Generation of orthorectified range images for robots using monocular vision and laser stripes

Orlandi, J. G. N.; Amaral, P. F. S.

Servicios Personalizados

Revista

Articulo

Indicadores

Citado por SciELO

Links relacionados

Similares en SciELO

Otros
Otros

Permalink

Latin American applied research

versión impresa ISSN 0327-0793

Lat. Am. appl. res. v.38 n.1 Bahía Blanca ene. 2008

Generation of orthorectified range images for robots using monocular vision and laser stripes

J. G. N. Orlandi and P. F. S. Amaral

Laboratório de Controle e Instrumentação (LCI), Departamento de Engenharia Elétrica (DEL),
Universidade Federal do Espírito Santo (UFES).
Av. Fernando Ferrari, s/n, CEP 29060-900, Vitória - ES, Brasil.
Emails: {orlandi,paulo}@ele.ufes.br

Abstract — Range images have a key role for surface mapping in robot navigation and control. The robot control system can easily identify objects and obstacles by manipulating range images, however most of these range images are acquired in perspective projection, thus object position may be incorrect due to distortion caused by the perspective effect. This paper proposes an easy and efficient way to acquire range images, with a single CCD camera in conjunction with laser stripes and afterwards these range images are orthorectified to turn out to surface maps. These orthorectified range images are very useful for biped and quadruped robots, orientating them when navigating among obstacles while robot manipulators can use them to find objects by setting up their joints and picking tools.

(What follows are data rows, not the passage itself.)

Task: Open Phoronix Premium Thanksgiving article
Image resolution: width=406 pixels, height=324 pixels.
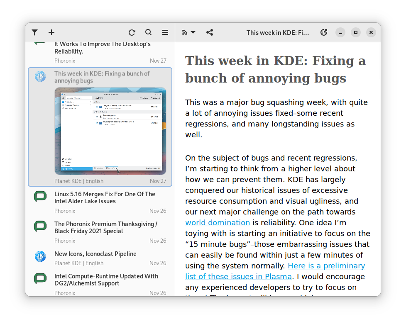Action: (105, 227)
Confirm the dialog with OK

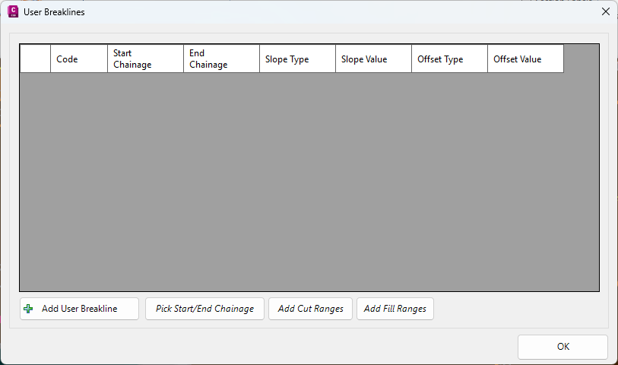click(563, 347)
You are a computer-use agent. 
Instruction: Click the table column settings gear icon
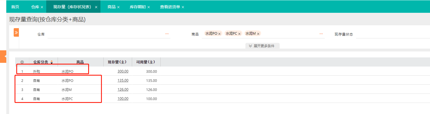click(x=22, y=62)
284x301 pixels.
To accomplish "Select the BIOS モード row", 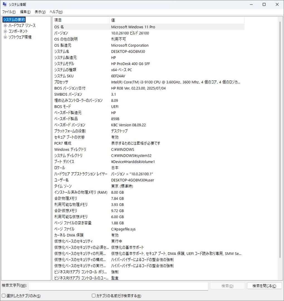I will coord(111,106).
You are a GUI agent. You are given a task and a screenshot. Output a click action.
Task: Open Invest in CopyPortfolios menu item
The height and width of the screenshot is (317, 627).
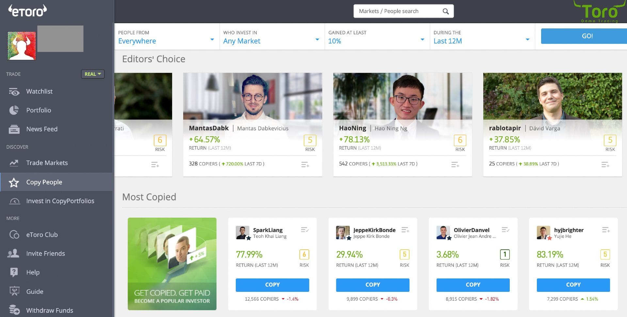point(60,201)
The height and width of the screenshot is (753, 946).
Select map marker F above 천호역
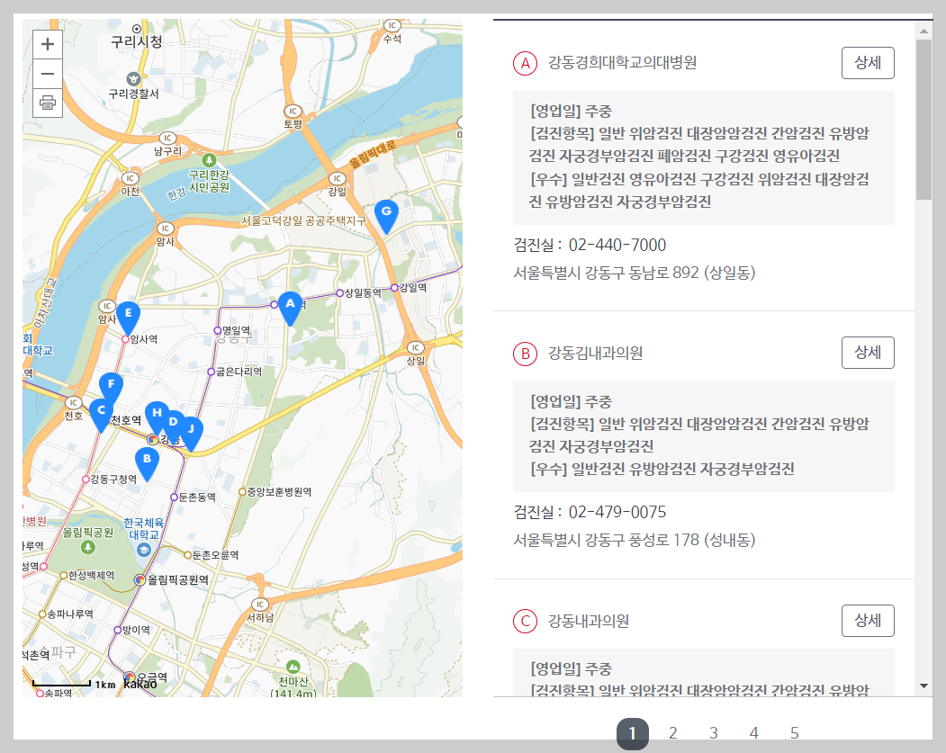(111, 385)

Keywords — Rangefinder; Robot Control; Vision System; Laser Stripes; Orthorectification.

I. INTRODUCTION

Range images are generally gray scale images whose pixel intensity represents elevation information of objects on a surface. A 3D surface reconstruction can be achieved if this surface has a range image.

This work proposes a computational, cost effective way to generate orthorectified range images compensating image perspective projection and radial lens distortion. Orthorectification aims to increase the precision especially for short distance images, where lens distortion and perspective effect are more visible.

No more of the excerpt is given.